Penton: McIlroy dealing with ‘major’ scar tissue
By Bruce Penton
Professional golfers don’t like to use the word ‘choke’, but how else to explain what Rory McIlroy did to hand the 2024 U.S.Open championship to Bryson DeChambeau?
Putting superbly all day and not only overcoming a three-stroke deficit but building a two-stroke lead with five holes to go at Pinehurst No. 2 in North Carolina, McIlroy missed a putt of two feet, 11 inches on No. 16 and another shorty, three feet, nine inches, on 18, to open the door for DeChambeau’s victory. It was the second U.S. Open title for DeChambeau, who plays on the LIV tour. He needed a spectacular shot of his own on 18 to win the tournament and he didn’t miss, manoeuvring a 55-yard bunker shot to within three feet and sinking the putt to earn a one-stroke victory.

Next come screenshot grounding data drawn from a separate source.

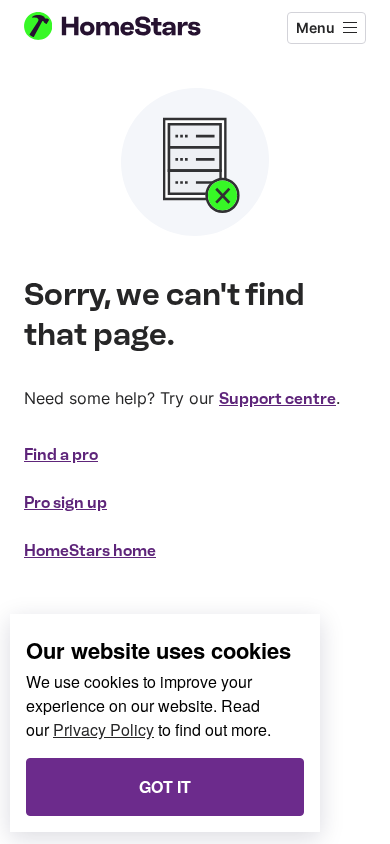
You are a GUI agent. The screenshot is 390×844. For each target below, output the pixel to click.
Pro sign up (65, 502)
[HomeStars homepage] (129, 28)
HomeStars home (90, 550)
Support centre (277, 398)
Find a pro (61, 454)
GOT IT (165, 786)
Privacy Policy (103, 729)
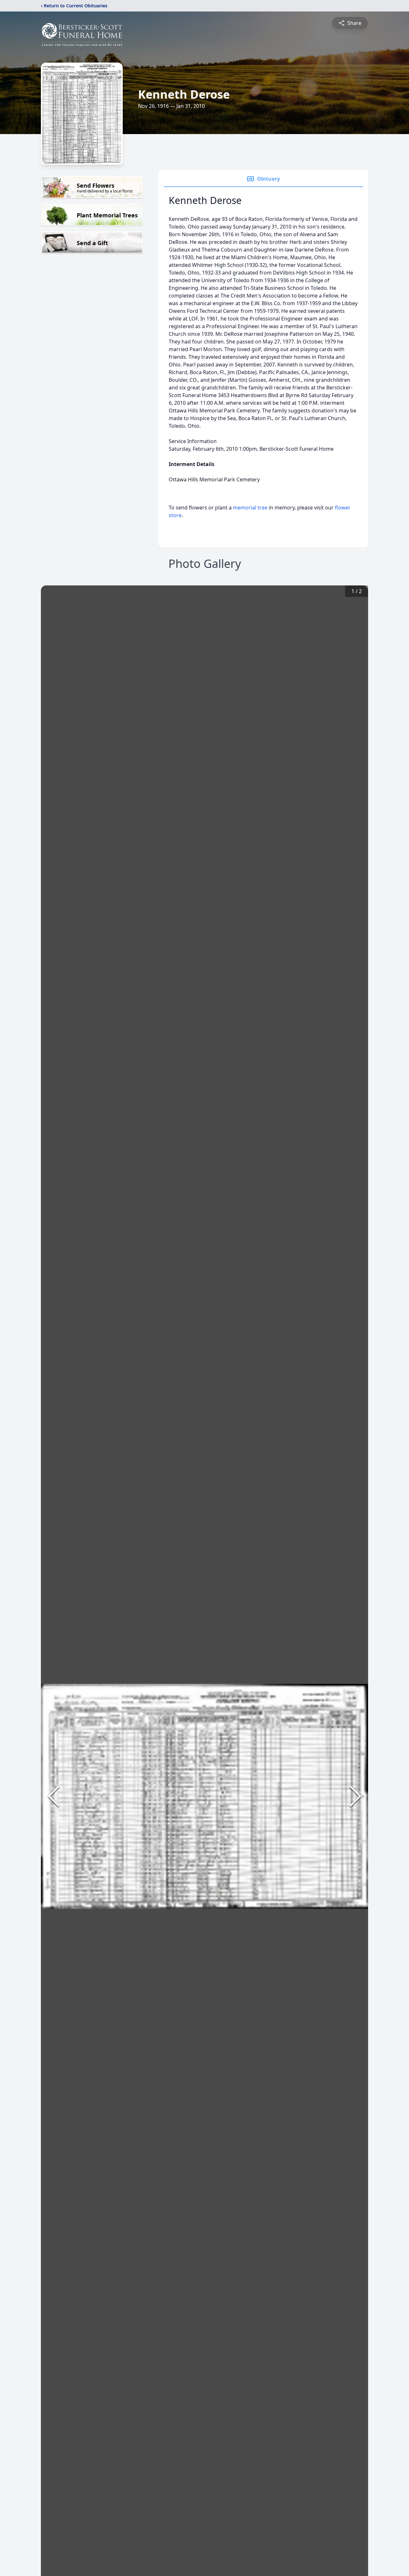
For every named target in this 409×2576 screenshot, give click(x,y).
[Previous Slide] (53, 1796)
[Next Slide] (355, 1796)
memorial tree (250, 507)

McIlroy has done this type of thing before. In 2011, while he was just a pup of 21, McIlroy seemingly had the Masters title in his grasp. He started the final round with a four-stroke lead and, incredibly, finished 10 strokes behind. His downfall was on the back nine, where he triple-bogeyed No. 10, bogied 11 and doubled-bogied 12 en route to an 80.
Now that he’s 35, the ghosts of Choke City are evidently still in his head. He's gone 10 years without winning a major and it’s not an overstatement to say he was the dominant player of his era. Winning zero majors over a 40-tournament span is hard to believe, especially when the likes of Brian Harman, Wyndham Clark, Gary Woodland, Patrick Reed, Danny Willet, Zach Johnson, Shane Lowry, Jimmy Walker and Jason Dufner — journeyman players mostly — all won a major during McIlroy’s dry period.

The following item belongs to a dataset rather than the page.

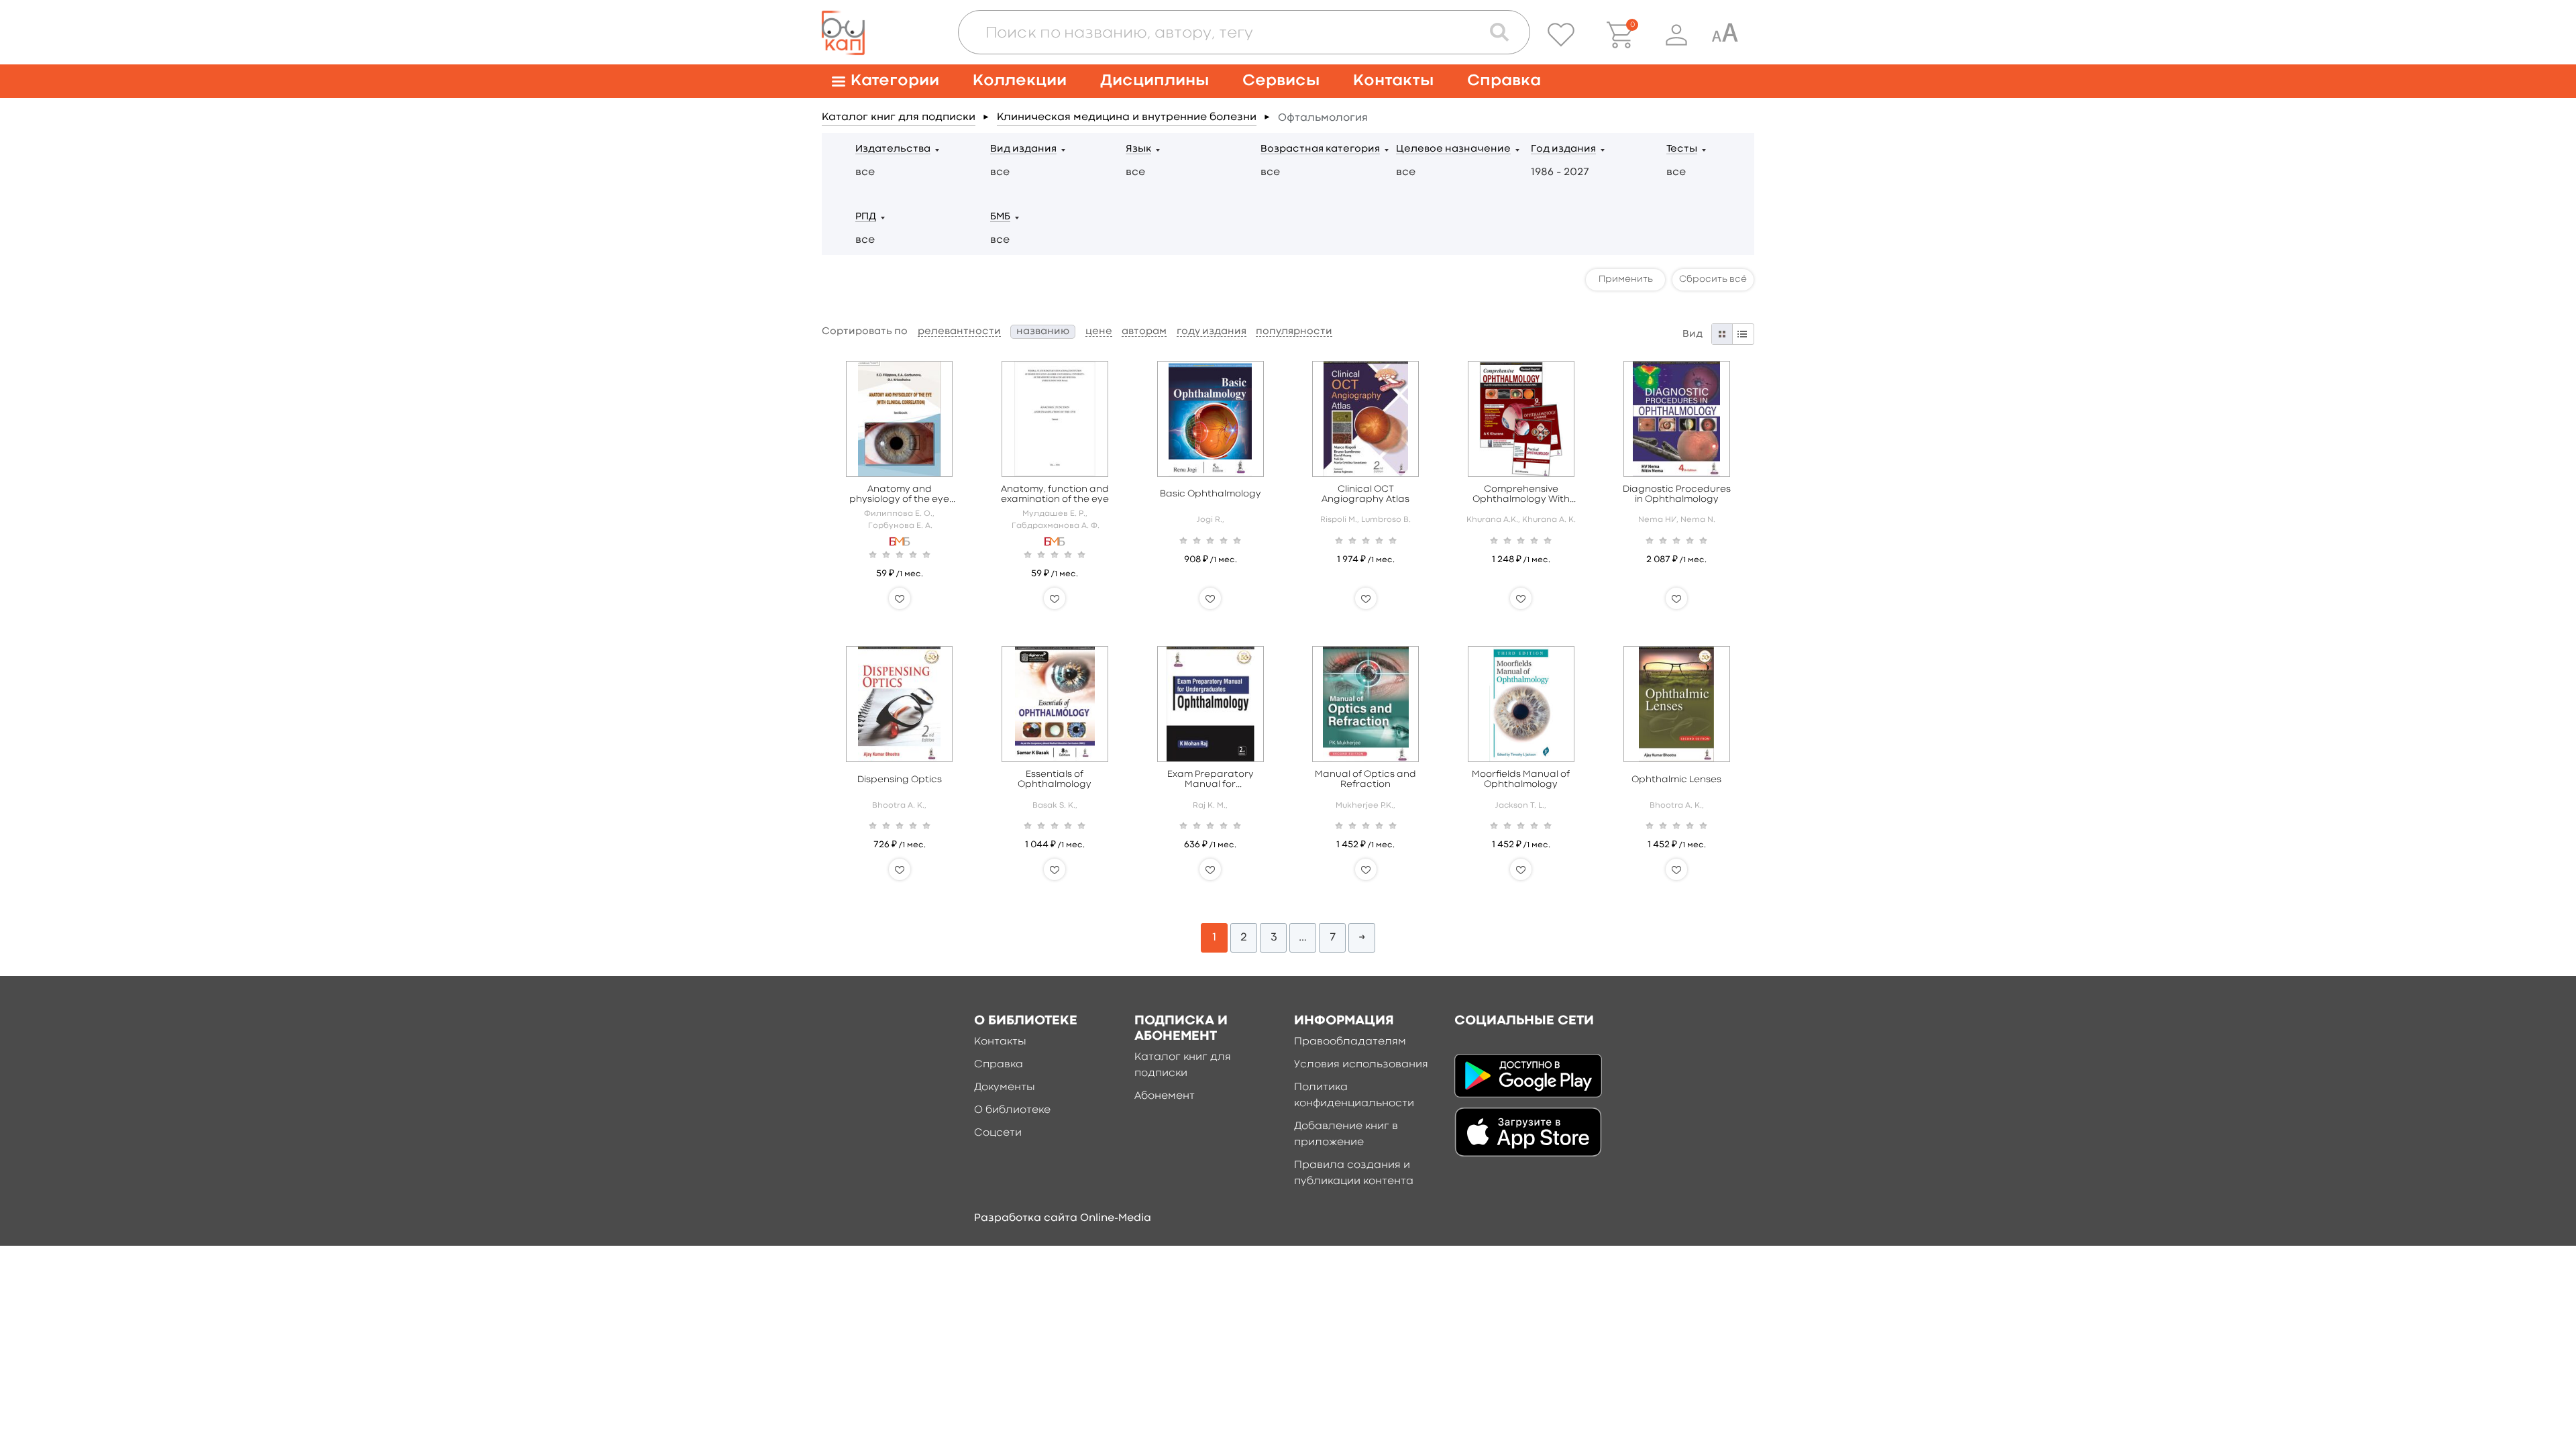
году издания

McIlroy isn’t the first professional golfer to mess up when the pressure rose. The most famous choke job was that of Jean van de Velde of France, a virtual no-name who somehow stood on the 18th tee of the final round of the Open Championship in 1999 at Carnoustie with a three-shot lead and proceeded to make a triple-bogey seven to fall into a three-way playoff, which was won by Scotland’s Paul Lawrie.
Hall of Famer Sam Snead had a glorious career, but never won a U.S. Open. In 1937, he led the Open with one hole to go, but carded a triple-bogey on the last hole to lose. Doug Sanders at the 1970 Open Championship, Scott Hoch at the 1989 Masters and Bernhard Langer at the 1991 Ryder Cup all embarrassingly missed short, vital putts.

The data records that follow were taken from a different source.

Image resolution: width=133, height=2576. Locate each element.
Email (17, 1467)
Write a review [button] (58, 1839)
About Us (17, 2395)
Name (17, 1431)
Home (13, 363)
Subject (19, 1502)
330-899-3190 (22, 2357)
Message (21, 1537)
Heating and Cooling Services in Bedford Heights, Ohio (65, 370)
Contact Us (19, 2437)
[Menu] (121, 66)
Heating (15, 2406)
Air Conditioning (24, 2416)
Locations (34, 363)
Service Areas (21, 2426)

It’s hard to know whether McIlroy will ever be able to shed the scar tissue that has built up between his ears, and whether he’ll ever be able to sink a relatively easy putt to win a major. But it seems the more he misses those significant putts, the less chance there is for him to generate the mental toughness needed to finally succeed.
Super 70s Sports: “In 1971, Juan Marichal tossed his 50th career shutout. Fifty years later, scientists are baffled when they discover that if you throw even one complete game your entire arm will blow up.”
RJ Currie of sportsdeke.com: “In early November, 1963, Ronald Howes marketed the first Easy-Bake Oven — three years before the start of the Maple Leafs last Stanley Cup-winning season. Since then both have run on the same principle: just replace one dim bulb with another hoping the final product won’t be half-baked.”
Toronto Globe and Mail columnist Cathal Kelly, on hockey: “Other sports claim to be vicious. Hockey was the only one in which participants routinely lost half their teeth.”
Headline in the New York Post: “Tall order: 7-foot-9 Florida recruit is about to make college basketball history. Oliver Rioux makes Zach Edey look like Muggsy Bogues.”
Canadian parody website The Beaverton: “The Chicago Blackhawks set an NHL record in 1968 when their entire roster looked like dads who expected their daughters to be home by 9 pm and you didn’t want to find out what was gonna happen at 9:02.”
Janice Hough of leftcoastsportsbabe.com: “And if anyone who even casually followed the NHL and the Stanley Cup playoffs says they expected (a Game 7) after the Florida Panthers went up 3-0 on the Edmonton Oilers…. well, drug test them or give them a lie detector test.”
Bob Molinaro of pilotonline.com (Hampton, Va.): “Next week marks the 40th anniversary of the NBA draft, in which the Rockets selected Hakeem Olajuwon No. 1, the Portland Trail Blazers took Sam Bowie second and the Bulls reluctantly chose Michael Jordan third.”
RJ Currie of sportsdeke.com, giving the No. 1 reason why more than 50 teams competed in England’s 12-hour, overnight lawn tractor race: “The mow, the merrier.”
Another one from Currie: “American Andy Roddick went into the tennis Hall of Fame despite being a winner in only one major event. Two, if you include marriage to SI cover girl Brooklyn Decker.”